Batch Normalization#
Overview#
Batch Normalization (BatchNorm) is a technique used in training deep neural networks to improve the stability and performance of the model. By normalizing the inputs to each layer, it addresses issues like internal covariate shift, leading to several benefits:
Stabilizes Learning: Reduces internal covariate shift by normalizing inputs, making the learning process more stable.
Speeds Up Training: Models with batch normalization can converge faster and are less sensitive to the initial learning rate.
Improves Generalization: Acts as a regularizer, potentially reducing the need for other regularization techniques like dropout.
Motivation#
Batch normalization works by normalizing the output of each layer:
Compute Mean and Standard Deviation: Calculate the mean \(\mu\) and standard deviation \(\sigma\) for each feature in the mini-batch.
Normalize: Subtract the mean and divide by the standard deviation:
\[\hat{x} = \frac{x - \mu}{\sigma}\]Scale and Shift: Apply learnable parameters \(\gamma\) (scale) and \(\beta\) (shift) to the normalized output:
\[y = \gamma \hat{x} + \beta\]
Here, \(\gamma\) and \(\beta\) are parameters learned during training, allowing the network to maintain the representational power.

Train Time#
During training, the normalization process uses the statistics of the current mini-batch:
Calculate Batch Statistics: Compute the mean and variance for each feature in the mini-batch.
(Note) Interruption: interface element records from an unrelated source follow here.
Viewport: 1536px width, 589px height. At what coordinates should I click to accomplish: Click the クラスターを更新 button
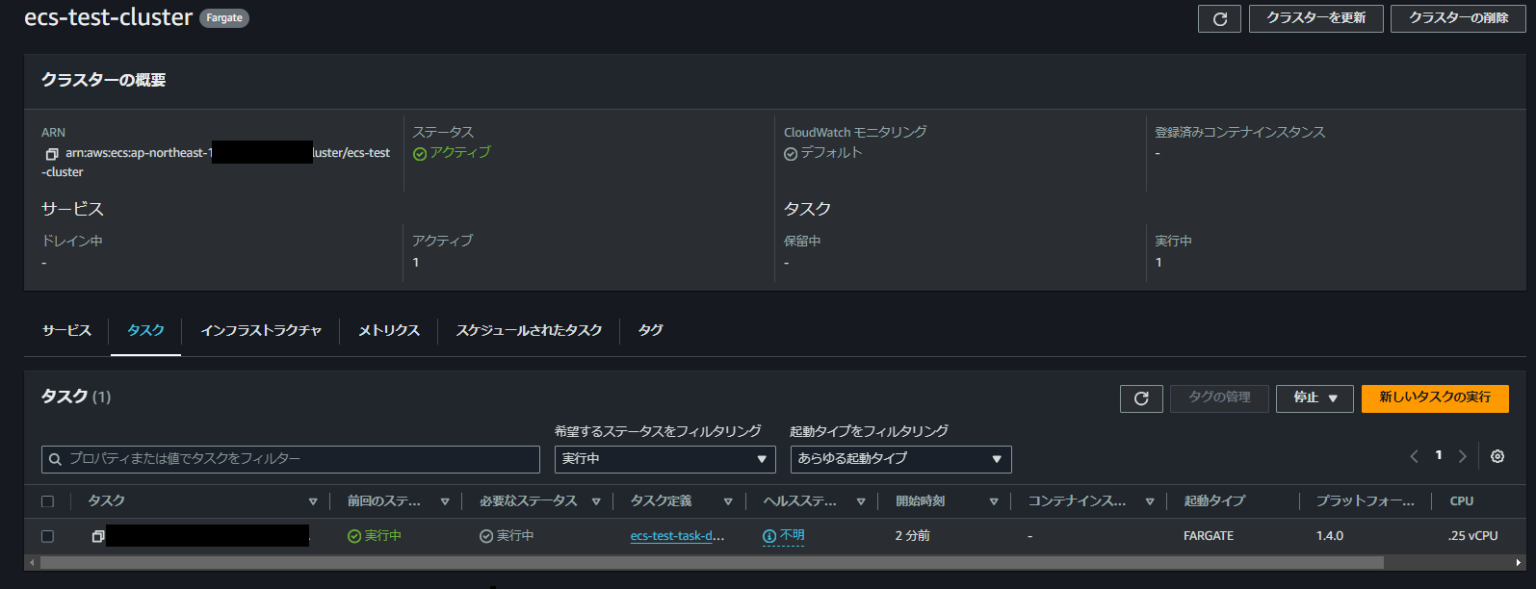tap(1316, 18)
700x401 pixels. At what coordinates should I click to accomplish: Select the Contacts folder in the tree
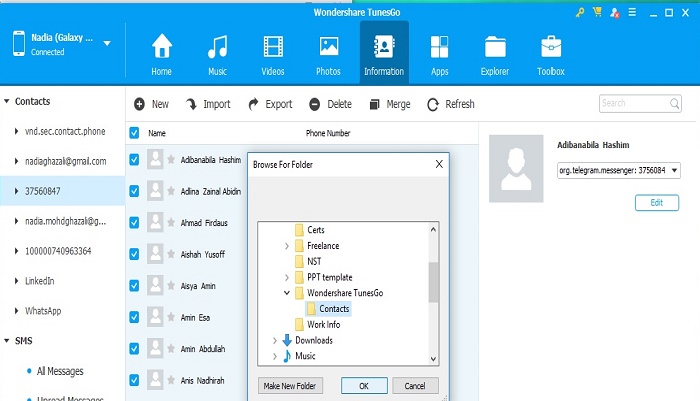point(334,309)
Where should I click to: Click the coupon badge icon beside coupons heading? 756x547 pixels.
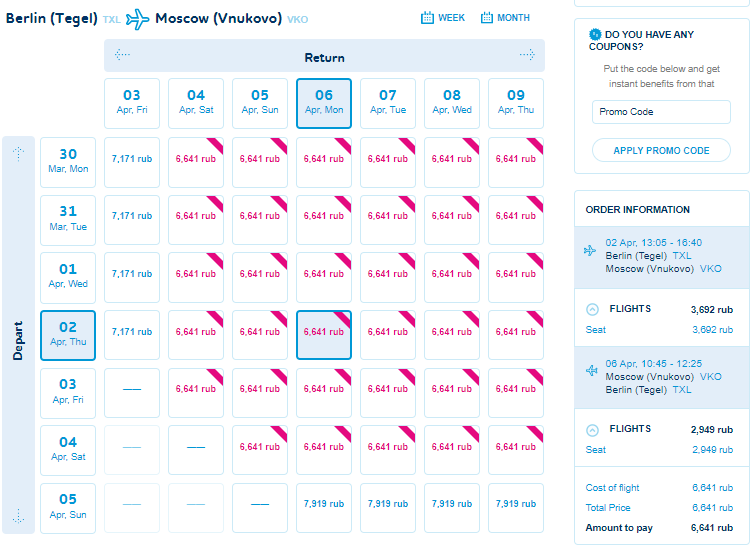coord(595,35)
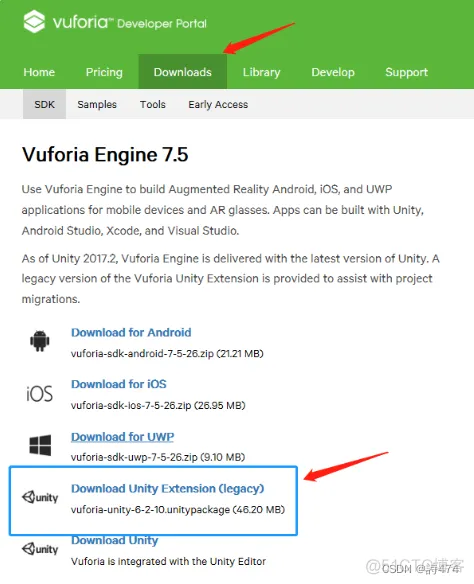
Task: Switch to the SDK tab
Action: click(x=44, y=104)
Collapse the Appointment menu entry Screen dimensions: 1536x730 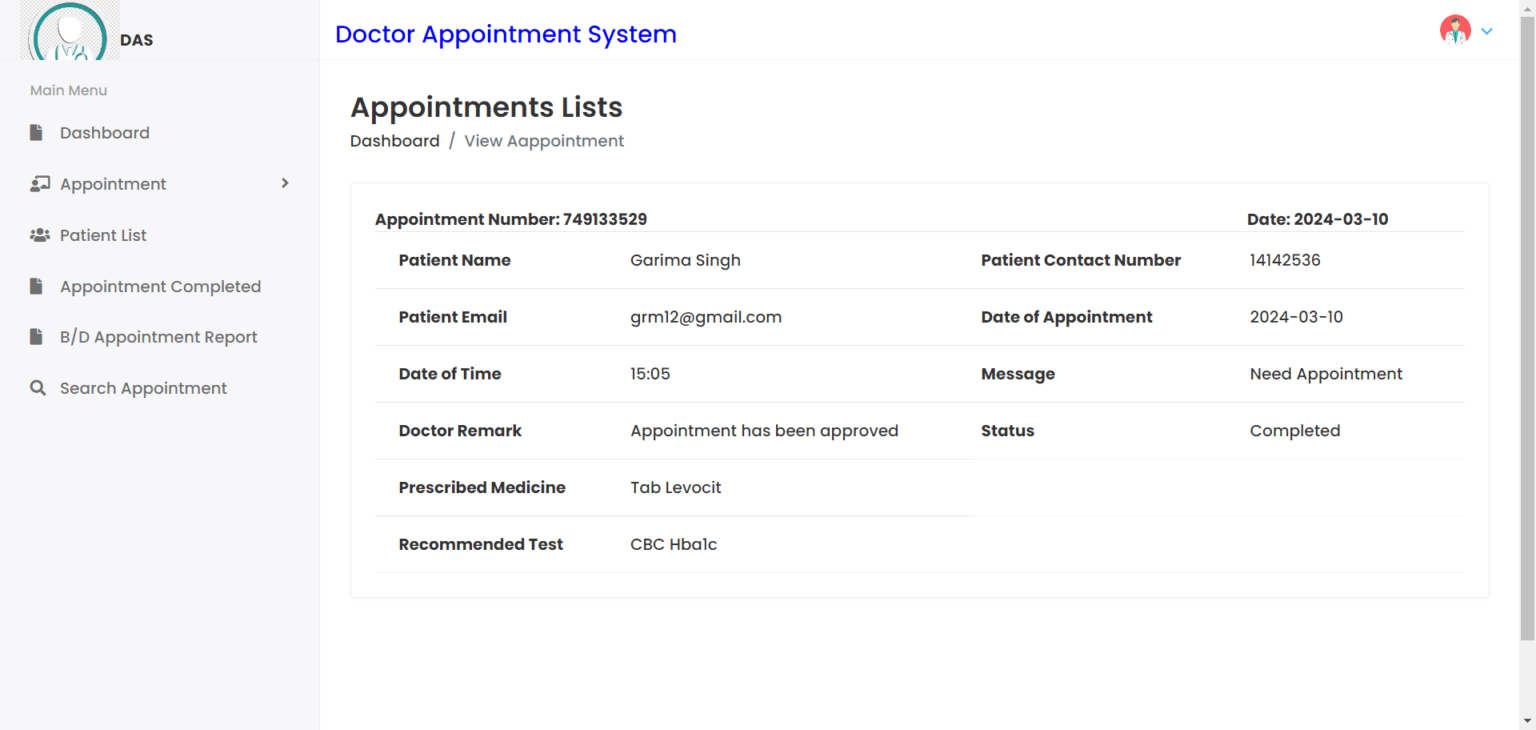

Normalize: Use these statistics to normalize the inputs of each layer.
Apply Learnable Parameters: Adjust the normalized inputs using the learnable parameters \(\gamma\) and \(\beta\).
Test Time#
During inference (test time), batch normalization uses running estimates of the mean and variance, accumulated during training:
Running Statistics: Use the running mean and running variance instead of batch statistics.
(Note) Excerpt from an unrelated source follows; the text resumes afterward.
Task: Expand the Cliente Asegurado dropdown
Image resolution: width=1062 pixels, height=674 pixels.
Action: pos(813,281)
Normalize: Normalize inputs using these running statistics to ensure consistency and stability.
This ensures that the model’s performance is consistent regardless of the mini-batch size used during training.
Batch Normalization in Convolutional Neural Networks (CNNs)#
In CNNs, batch normalization is typically applied per channel rather than per feature. Each feature map (channel) is normalized independently:
Normalize Per Channel: Calculate the mean and variance for each channel across the spatial dimensions.
Apply Learnable Parameters: Adjust each channel using the channel-specific \(\gamma\) and \(\beta\) parameters.
This approach helps in maintaining the spatial structure of the input while normalizing the feature maps.
Additional Notes#
Redundant Bias: When using batch normalization, the bias term in the preceding linear or convolutional layer becomes redundant, as it can be absorbed into the \(\gamma\) and \(\beta\) parameters.
Hyperparameter \(\rho\): During training, a momentum parameter \(\rho\) is often used to update the running mean and variance.
Visual Representations#
Figures illustrating the training and test time mechanisms for batch normalization can be very helpful in understanding these processes.
# Example PyTorch implementation of Batch Normalization
import torch
import torch.nn as nn
# Define a simple model with BatchNorm
class SimpleModel(nn.Module):
def __init__(self):
super(SimpleModel, self).__init__()
self.fc1 = nn.Linear(784, 256)
self.bn1 = nn.BatchNorm1d(256)
self.fc2 = nn.Linear(256, 10)
def forward(self, x):
x = self.fc1(x)
x = self.bn1(x)
x = torch.relu(x)
x = self.fc2(x)
return x
# Instantiate and print the model
model = SimpleModel()
print(model)
In this example, the model includes a fully connected layer followed by batch normalization. This setup helps stabilize and accelerate the training process.